Григорий сунул руку в кисет, куда он положил подаренный стариком бронзовый браслет. И гнев охватил Плещеева, ибо браслет тот обратился в круглую засохшую каральку собачьего дерьма. Вернуться? Набить предсказателю рожу? Но рука на такого древнего старца не поднимется. Дудочки зеленые! Кальяны! Пропади они пропадом!
25. СТРЕЛА ШАЙТАНА
Все в этот год было странно. Ночью в небе появилась хвостатая звезда, была долго, потом улетела. С неделю белки шли через великую реку Тому, скакали по пашням и через посады, хоть бери их руками.
Это, говорили знающие люди, к великому гладу, большим смутам, к мору. Попы в церквах принимали явки от казаков и крестьян, но и у детей боярских явки брали, заверяли все печатями и прятали в ларцы вместе с церковными бумагами.
Было в иных бумагах писано против Щербатова, а в иных — против Бунакова. Пятница не суется вперед четверга. Бумаги в церковных ларях хранят людские обиды и мысли. Кто будет истину искать, тот сюда обратится. Тут не пропадет.
Кучерявый, русобородый воевода Бунаков службу правил толком, жалованье казакам платил сполна, ясашных зря не обирал, не обсчитывал. Про него уж не скажешь, что в царстве слепых и кривому честь. Наш!
Однако если человека упекли в тюрьму, так он вовек не забудет, кто это сделал. Если у человека хоромы пограбили, у женки его серьги из ушей с мясом вырвали, не забудет он того по гроб жизни. Дети боярские на Бунакова зуб имели, большой зуб. Да только пока его в поповской шкатулке спрятали. Придет наше время!
Ясашные тоже разные. Князец Изегельдей думал так: Щербатой самим царем был назначен, а Бунаков выбран казачишками и прочими томскими людишками. А кто — старше?
Изегельдей ночью пробрался ко двору князя. Приедут из центра подьячие, будут считать, чем меньше в доме пушнины найдут, тем и лучше.

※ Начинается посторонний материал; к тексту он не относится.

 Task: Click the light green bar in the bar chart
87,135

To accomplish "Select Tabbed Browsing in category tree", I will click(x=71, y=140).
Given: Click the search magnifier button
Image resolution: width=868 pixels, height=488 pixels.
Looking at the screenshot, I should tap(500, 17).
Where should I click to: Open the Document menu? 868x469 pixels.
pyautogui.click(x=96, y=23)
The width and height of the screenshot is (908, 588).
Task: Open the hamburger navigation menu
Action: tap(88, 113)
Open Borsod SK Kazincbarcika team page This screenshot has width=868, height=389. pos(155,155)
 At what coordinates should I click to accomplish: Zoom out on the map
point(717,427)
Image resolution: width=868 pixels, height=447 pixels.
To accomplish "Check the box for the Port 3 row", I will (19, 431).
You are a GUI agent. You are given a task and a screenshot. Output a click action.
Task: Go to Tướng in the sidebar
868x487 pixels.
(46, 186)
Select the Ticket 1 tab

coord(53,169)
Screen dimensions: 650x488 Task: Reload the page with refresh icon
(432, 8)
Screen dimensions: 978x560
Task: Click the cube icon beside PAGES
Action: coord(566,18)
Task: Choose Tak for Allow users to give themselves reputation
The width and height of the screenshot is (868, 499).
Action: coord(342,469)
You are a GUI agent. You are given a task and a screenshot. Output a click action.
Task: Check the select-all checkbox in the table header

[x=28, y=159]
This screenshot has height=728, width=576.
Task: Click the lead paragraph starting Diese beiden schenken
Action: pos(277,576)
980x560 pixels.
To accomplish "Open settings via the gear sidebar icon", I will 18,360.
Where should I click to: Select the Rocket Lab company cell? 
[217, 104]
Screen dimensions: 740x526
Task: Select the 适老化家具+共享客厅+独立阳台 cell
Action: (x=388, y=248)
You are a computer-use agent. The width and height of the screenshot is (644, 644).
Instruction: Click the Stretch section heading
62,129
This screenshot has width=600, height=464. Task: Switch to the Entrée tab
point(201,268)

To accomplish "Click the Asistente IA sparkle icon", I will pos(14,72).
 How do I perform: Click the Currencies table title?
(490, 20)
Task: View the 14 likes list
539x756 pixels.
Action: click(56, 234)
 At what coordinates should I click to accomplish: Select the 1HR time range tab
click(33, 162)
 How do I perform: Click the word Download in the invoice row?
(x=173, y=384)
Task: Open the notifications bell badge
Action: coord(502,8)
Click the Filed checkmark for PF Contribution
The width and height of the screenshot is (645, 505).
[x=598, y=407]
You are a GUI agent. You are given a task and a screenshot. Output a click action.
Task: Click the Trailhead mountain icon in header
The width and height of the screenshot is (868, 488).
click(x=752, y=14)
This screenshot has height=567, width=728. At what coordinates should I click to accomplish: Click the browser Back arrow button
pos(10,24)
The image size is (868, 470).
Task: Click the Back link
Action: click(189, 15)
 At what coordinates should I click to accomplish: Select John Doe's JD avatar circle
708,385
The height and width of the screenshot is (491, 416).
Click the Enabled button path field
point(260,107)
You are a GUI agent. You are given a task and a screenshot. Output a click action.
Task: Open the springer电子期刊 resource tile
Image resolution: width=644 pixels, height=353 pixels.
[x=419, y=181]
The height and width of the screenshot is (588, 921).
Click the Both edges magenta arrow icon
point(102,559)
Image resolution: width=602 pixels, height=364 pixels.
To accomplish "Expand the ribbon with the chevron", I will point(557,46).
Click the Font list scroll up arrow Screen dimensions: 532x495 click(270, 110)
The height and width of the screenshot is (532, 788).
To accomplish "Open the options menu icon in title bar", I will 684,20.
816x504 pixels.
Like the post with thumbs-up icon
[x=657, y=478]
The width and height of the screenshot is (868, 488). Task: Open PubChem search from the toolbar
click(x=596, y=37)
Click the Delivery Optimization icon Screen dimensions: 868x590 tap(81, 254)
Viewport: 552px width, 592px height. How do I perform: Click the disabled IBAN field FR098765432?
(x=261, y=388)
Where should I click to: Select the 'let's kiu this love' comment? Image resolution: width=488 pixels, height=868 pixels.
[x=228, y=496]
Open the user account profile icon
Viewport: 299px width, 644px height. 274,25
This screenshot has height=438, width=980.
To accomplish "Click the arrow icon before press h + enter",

Князь Осип проявлял военную хитрость. Выходил с кувшином вина к казакам, стоявшим в карауле возле ворот, садился на лавочку:
— Вам служба, казаки, спать не дает, мне — обида, стережете меня аки ворога. Берите стаканы, погреемся…
А в это время с другой стороны двора княгиня Аграфена да княжич Константин тюки через тын бросали. Людишки Изегельдея по-рысьи исчезали во мраке.
Но не все люди племени были верны Изегельдею. На другой день двое к Илье Микитичу пришли. Изегельдейка, мол, отправил Оськину пушнину да письмо для царя с холопами своими. Теперь они бегут тайными тропами до самой Обы-реки.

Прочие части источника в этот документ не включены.